Exercise directions
Find how many lines in the listing below include the word "Policy". Give that number only.

☆ ☆ ☆ ☆ ☆ ☆ ☆

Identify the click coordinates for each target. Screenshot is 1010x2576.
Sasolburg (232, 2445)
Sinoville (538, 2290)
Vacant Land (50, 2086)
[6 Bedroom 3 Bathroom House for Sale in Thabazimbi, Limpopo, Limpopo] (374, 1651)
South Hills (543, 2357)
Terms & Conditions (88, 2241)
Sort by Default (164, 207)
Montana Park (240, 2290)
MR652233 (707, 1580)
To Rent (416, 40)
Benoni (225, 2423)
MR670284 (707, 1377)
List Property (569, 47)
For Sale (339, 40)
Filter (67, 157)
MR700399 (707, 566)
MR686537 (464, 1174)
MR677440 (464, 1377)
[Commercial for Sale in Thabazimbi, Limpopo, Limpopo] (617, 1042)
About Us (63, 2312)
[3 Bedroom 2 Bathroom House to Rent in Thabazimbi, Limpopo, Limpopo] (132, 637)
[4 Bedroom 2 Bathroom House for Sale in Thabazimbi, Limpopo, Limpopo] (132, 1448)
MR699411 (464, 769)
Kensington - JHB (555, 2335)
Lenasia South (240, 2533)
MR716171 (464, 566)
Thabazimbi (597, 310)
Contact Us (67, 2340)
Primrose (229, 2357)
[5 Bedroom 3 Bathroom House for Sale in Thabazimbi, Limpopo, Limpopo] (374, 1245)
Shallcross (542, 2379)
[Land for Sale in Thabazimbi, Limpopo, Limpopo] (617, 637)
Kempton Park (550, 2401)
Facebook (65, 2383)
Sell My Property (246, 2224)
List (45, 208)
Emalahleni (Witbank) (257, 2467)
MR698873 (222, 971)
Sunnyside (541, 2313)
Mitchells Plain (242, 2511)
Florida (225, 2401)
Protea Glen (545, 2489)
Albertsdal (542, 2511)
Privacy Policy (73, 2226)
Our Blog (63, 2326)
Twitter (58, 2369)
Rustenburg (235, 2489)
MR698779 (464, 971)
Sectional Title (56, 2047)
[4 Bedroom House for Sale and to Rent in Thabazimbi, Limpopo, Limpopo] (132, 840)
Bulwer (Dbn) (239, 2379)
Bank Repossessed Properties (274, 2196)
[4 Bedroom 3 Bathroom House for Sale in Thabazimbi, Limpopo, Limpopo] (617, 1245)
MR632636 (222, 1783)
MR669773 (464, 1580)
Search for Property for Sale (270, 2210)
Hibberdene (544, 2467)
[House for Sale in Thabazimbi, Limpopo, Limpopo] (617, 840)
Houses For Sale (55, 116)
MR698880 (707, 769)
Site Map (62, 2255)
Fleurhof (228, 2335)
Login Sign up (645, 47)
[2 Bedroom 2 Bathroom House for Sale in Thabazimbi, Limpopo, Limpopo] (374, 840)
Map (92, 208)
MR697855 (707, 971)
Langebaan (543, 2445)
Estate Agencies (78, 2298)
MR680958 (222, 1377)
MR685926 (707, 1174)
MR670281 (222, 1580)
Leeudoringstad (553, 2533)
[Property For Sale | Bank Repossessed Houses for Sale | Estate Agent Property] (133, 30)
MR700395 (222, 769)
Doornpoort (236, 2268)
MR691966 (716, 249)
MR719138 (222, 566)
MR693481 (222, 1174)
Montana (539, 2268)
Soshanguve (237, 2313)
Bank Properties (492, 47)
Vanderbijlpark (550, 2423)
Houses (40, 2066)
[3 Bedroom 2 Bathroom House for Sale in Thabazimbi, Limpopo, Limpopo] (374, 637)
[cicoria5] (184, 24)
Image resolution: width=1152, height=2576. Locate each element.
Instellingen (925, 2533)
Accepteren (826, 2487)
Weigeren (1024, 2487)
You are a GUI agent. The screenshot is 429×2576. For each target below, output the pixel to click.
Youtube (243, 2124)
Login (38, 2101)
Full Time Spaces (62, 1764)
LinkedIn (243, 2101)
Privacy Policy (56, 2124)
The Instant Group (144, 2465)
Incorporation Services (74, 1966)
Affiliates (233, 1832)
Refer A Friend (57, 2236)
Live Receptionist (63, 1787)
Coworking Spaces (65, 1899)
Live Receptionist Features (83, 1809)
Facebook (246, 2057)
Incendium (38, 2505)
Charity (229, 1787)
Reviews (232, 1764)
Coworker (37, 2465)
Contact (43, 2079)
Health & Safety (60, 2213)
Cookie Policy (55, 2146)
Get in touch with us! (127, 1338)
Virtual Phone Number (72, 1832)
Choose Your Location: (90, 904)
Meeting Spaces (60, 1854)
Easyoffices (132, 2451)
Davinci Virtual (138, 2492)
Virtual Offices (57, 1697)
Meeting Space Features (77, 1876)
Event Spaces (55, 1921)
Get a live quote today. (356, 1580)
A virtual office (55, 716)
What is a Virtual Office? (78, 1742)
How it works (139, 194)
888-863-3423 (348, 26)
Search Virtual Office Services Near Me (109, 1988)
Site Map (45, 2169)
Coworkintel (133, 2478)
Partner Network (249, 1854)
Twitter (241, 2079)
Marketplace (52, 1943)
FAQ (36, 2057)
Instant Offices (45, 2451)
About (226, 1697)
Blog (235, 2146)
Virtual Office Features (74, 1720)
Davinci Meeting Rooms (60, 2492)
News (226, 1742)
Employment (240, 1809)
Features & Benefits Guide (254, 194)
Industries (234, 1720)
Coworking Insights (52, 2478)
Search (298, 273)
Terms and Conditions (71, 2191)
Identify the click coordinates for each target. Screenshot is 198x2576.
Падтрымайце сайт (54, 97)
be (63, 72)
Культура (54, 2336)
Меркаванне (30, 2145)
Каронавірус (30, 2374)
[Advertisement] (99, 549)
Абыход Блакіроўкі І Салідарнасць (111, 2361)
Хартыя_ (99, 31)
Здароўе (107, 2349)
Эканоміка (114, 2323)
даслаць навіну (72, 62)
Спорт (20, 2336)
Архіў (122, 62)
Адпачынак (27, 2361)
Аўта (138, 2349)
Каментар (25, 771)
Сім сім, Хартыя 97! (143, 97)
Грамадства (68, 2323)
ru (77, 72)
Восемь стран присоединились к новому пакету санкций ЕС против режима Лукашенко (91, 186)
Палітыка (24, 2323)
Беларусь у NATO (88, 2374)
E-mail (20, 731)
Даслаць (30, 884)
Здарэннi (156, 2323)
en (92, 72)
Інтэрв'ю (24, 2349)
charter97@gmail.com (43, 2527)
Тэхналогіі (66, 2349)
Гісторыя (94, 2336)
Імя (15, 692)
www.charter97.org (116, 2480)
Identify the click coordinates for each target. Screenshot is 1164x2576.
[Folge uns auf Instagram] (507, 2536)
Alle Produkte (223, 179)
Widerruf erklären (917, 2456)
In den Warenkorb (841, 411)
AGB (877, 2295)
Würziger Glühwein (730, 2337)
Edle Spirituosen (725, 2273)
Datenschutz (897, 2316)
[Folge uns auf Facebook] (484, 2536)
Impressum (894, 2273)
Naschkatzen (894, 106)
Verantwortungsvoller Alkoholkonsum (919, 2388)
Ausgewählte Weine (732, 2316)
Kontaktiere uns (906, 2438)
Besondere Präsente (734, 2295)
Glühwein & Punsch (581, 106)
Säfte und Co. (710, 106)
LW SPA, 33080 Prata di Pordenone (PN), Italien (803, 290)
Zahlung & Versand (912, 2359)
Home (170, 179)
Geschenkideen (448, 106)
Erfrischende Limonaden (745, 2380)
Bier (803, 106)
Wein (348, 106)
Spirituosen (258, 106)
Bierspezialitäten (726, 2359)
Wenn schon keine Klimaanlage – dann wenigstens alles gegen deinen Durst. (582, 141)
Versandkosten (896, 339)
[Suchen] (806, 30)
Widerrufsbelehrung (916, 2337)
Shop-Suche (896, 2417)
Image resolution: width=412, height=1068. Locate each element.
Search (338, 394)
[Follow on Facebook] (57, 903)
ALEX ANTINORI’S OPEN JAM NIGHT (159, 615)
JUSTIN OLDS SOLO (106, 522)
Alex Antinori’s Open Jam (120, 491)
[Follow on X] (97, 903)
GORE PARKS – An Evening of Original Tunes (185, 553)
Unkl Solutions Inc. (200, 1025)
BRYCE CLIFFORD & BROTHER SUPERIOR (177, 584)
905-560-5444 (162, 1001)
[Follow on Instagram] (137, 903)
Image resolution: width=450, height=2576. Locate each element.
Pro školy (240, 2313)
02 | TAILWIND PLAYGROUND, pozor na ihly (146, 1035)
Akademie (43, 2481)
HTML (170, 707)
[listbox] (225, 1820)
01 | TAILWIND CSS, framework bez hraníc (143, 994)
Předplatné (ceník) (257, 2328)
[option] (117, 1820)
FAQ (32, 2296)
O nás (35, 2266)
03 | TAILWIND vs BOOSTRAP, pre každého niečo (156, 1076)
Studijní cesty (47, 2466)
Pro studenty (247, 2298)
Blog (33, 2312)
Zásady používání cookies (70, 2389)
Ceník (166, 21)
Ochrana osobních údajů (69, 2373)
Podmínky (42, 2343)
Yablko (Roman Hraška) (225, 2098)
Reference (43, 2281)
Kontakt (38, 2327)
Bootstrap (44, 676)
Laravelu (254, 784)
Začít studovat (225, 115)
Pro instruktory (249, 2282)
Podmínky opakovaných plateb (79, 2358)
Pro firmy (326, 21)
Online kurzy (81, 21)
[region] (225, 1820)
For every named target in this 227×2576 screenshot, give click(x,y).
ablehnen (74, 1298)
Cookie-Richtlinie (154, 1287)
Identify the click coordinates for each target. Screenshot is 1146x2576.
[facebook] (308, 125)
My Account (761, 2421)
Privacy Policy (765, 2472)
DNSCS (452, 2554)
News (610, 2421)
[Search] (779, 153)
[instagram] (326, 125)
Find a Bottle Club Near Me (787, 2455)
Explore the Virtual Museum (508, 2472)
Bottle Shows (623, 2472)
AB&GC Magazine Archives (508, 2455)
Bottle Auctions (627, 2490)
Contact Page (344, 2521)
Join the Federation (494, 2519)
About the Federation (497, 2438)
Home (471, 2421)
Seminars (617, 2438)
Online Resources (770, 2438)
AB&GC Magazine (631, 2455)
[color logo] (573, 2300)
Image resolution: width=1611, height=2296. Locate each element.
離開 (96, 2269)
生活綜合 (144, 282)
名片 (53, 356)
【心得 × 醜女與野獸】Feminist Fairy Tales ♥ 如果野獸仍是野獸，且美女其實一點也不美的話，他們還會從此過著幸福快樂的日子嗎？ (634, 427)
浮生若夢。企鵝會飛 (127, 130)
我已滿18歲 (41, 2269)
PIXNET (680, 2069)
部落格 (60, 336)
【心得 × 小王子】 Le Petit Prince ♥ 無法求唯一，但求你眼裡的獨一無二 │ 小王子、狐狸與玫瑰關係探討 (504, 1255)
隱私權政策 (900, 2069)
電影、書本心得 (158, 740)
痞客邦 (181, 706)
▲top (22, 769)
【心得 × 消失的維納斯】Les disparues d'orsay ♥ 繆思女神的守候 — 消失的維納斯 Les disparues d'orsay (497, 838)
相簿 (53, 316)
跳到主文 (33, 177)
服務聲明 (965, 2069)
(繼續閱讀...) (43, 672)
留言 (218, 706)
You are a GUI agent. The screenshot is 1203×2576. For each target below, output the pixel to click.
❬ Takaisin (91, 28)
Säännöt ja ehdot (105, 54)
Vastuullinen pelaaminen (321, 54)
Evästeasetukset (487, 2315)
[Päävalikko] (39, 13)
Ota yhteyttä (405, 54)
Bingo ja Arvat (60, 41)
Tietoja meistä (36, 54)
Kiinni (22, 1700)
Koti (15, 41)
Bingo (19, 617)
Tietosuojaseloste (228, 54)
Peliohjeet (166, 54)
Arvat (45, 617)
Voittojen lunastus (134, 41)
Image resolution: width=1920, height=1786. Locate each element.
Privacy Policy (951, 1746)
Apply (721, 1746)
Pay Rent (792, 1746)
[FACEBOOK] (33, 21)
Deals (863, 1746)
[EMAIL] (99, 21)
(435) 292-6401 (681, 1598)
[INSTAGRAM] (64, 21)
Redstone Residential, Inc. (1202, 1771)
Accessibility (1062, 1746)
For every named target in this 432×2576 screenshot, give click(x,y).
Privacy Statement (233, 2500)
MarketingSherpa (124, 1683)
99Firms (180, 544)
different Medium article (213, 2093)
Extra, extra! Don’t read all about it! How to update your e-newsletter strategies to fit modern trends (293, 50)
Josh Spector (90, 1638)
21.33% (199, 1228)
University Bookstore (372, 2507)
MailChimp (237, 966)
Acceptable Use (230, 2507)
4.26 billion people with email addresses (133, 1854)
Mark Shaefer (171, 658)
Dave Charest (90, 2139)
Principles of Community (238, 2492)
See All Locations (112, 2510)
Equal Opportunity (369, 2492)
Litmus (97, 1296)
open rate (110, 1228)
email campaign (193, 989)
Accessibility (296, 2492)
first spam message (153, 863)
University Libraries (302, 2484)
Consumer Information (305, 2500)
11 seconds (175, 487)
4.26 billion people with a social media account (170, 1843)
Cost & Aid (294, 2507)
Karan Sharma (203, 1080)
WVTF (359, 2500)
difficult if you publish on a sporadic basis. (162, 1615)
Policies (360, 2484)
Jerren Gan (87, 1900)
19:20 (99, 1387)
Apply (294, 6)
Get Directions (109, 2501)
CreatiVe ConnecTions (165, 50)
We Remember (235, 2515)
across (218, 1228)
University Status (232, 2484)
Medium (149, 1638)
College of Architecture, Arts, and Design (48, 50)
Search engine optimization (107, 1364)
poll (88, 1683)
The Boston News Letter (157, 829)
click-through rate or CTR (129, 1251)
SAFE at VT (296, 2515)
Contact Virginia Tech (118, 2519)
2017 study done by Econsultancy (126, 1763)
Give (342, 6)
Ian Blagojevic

☆ ☆ ☆ ☆ ☆ ☆ ☆

The answer
5